┌─ Document section

Early in 2020, nearly 95 percent of museums worldwide temporarily shut down without knowing when operations could resume. Layoffs became the norm, visitorship plummeted, and arts venues began walking a tightrope of survival. As museums slowly reopen, doubt remains about whether they might ever recover from year’s worth of economic damage.
This stark reality is evident in a recent report, Museums, Museum Professionals, and COVID-19, compiled by the International Council of Museums (ICOM), an international organization that sets professional and ethical standards for museums. Following two reports on COVID-19’s impact on cultural institutions, this third survey consists of responses from 840 museums and staff members across five continents, from Europe to the Arabic countries, fielded from April 15 to May 29. The outlook, sadly, isn’t too reassuring.
As of Spring 2021, museums are generally doing worse than they did in September and October 2020, largely due to the second wave of COVID-19, while the percentage of staff layoffs has nearly doubled from 5.8 to 9.6 between ICOM’s second and third surveys. The good news is that compared to last year, not as many museums are facing permanent closure — down 4.1 percent from last year’s 12.9 percent. Still, without strategic revamping of internal operations and digital innovation — admittedly a challenge for many small organizations — full and long-term recovery is far from a certainty. Here are three key takeaways from the report.

└─
┌─ Information shown

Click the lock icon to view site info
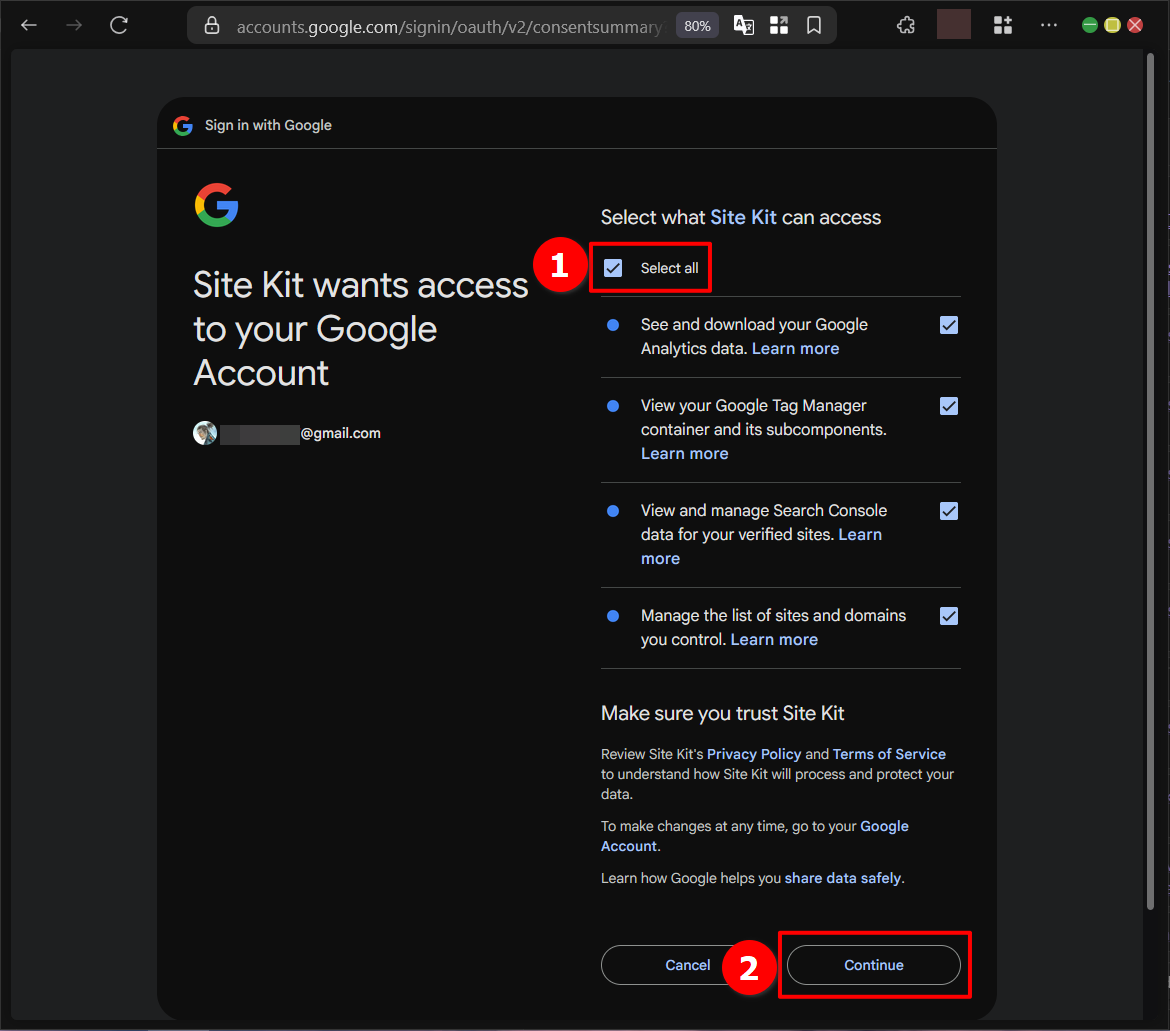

└─

Exercises:
1 > Rewrite the part of the museum survey article starting at "As of Spring" and ending at "from the report.", with "digital innovation" changed to "technological innovation".
2 > Extend the museum survey article past its last sentence.

Answers to each task:
1 >
As of Spring 2021, museums are generally doing worse than they did in September and October 2020, largely due to the second wave of COVID-19, while the percentage of staff layoffs has nearly doubled from 5.8 to 9.6 between ICOM’s second and third surveys. The good news is that compared to last year, not as many museums are facing permanent closure — down 4.1 percent from last year’s 12.9 percent. Still, without strategic revamping of internal operations and technological innovation — admittedly a challenge for many small organizations — full and long-term recovery is far from a certainty. Here are three key takeaways from the report.

2 >
The digital gap
ICOM’s survey reveals many museums haven’t put significant efforts into digitizing their operations. For example, only 13.4 percent of respondents reported allocating a budget for digital activities and communications, while 26 percent had no idea how much was spent.
Despite the numbers, COVID-19 has awakened museums to how vital digital strategies are. “Although the resulting economic crisis will obviously be a major obstacle in terms of the economic and human resources that museums will be able to invest in,” the report notes, “more and more institutions are now aware of the fundamental importance of digitization.” In both the second and third surveys, a vast majority of institutions said they’re rethinking their digital strategies or increasing their digital offers.
While the pandemic has indeed reoriented how museums think about the digital space, the attendant economic crisis remains a major barrier to them enacting and investing in digital transformations. The report recommends governments and international organizations act proactively by lending support to smaller institutions and girding their digital build-outs for a post-COVID climate.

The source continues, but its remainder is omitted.